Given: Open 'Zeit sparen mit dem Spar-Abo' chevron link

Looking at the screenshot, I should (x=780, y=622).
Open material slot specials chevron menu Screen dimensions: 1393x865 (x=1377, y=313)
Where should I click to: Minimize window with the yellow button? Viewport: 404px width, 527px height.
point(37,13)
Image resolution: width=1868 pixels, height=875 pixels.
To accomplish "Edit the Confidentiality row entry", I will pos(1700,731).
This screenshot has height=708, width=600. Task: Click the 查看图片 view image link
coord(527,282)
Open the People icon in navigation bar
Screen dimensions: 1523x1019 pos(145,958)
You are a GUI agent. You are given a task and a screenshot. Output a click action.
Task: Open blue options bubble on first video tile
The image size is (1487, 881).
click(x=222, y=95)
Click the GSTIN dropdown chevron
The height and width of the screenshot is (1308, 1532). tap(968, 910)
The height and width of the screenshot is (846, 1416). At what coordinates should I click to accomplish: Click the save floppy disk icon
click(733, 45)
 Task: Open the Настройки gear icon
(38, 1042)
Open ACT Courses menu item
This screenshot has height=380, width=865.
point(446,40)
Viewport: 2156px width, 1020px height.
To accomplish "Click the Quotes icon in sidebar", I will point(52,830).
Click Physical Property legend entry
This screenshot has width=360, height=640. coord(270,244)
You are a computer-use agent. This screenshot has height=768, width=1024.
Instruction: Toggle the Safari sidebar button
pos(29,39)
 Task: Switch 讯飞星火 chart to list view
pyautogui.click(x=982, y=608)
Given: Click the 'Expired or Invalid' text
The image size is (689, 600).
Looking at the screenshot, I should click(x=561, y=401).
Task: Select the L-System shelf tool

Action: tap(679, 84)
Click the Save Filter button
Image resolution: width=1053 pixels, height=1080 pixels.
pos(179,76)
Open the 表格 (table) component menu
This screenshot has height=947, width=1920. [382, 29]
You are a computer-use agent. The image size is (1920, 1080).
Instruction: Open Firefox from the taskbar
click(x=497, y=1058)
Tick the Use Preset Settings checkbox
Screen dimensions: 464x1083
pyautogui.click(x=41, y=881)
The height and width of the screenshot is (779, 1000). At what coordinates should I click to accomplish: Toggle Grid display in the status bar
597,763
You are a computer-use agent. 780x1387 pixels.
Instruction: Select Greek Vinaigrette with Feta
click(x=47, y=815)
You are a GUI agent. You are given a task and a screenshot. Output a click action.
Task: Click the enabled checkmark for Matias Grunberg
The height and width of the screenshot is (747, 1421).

■ WHAT THE TASK REQUIRES:
Swap every "chevron" in the items above for "arrow", then write out all the items again with nothing else changed.

■ SOLVED EXERCISE:
Given: Open 'Zeit sparen mit dem Spar-Abo' arrow link

Looking at the screenshot, I should (x=780, y=622).
Open material slot specials arrow menu Screen dimensions: 1393x865 (x=1377, y=313)
Where should I click to: Minimize window with the yellow button? Viewport: 404px width, 527px height.
point(37,13)
Image resolution: width=1868 pixels, height=875 pixels.
To accomplish "Edit the Confidentiality row entry", I will pos(1700,731).
This screenshot has height=708, width=600. Task: Click the 查看图片 view image link
coord(527,282)
Open the People icon in navigation bar
Screen dimensions: 1523x1019 pos(145,958)
You are a GUI agent. You are given a task and a screenshot. Output a click action.
Task: Open blue options bubble on first video tile
The image size is (1487, 881).
click(x=222, y=95)
Click the GSTIN dropdown arrow
The height and width of the screenshot is (1308, 1532). tap(968, 910)
The height and width of the screenshot is (846, 1416). At what coordinates should I click to accomplish: Click the save floppy disk icon
click(733, 45)
 Task: Open the Настройки gear icon
(38, 1042)
Open ACT Courses menu item
This screenshot has height=380, width=865.
point(446,40)
Viewport: 2156px width, 1020px height.
To accomplish "Click the Quotes icon in sidebar", I will point(52,830).
Click Physical Property legend entry
This screenshot has width=360, height=640. coord(270,244)
You are a computer-use agent. This screenshot has height=768, width=1024.
Instruction: Toggle the Safari sidebar button
pos(29,39)
 Task: Switch 讯飞星火 chart to list view
pyautogui.click(x=982, y=608)
Given: Click the 'Expired or Invalid' text
The image size is (689, 600).
Looking at the screenshot, I should click(x=561, y=401).
Task: Select the L-System shelf tool

Action: tap(679, 84)
Click the Save Filter button
Image resolution: width=1053 pixels, height=1080 pixels.
pos(179,76)
Open the 表格 (table) component menu
This screenshot has height=947, width=1920. [382, 29]
You are a computer-use agent. The image size is (1920, 1080).
Instruction: Open Firefox from the taskbar
click(x=497, y=1058)
Tick the Use Preset Settings checkbox
Screen dimensions: 464x1083
pyautogui.click(x=41, y=881)
The height and width of the screenshot is (779, 1000). At what coordinates should I click to accomplish: Toggle Grid display in the status bar
597,763
You are a computer-use agent. 780x1387 pixels.
Instruction: Select Greek Vinaigrette with Feta
click(x=47, y=815)
You are a GUI agent. You are given a task and a screenshot. Output a click action.
Task: Click the enabled checkmark for Matias Grunberg
The height and width of the screenshot is (747, 1421).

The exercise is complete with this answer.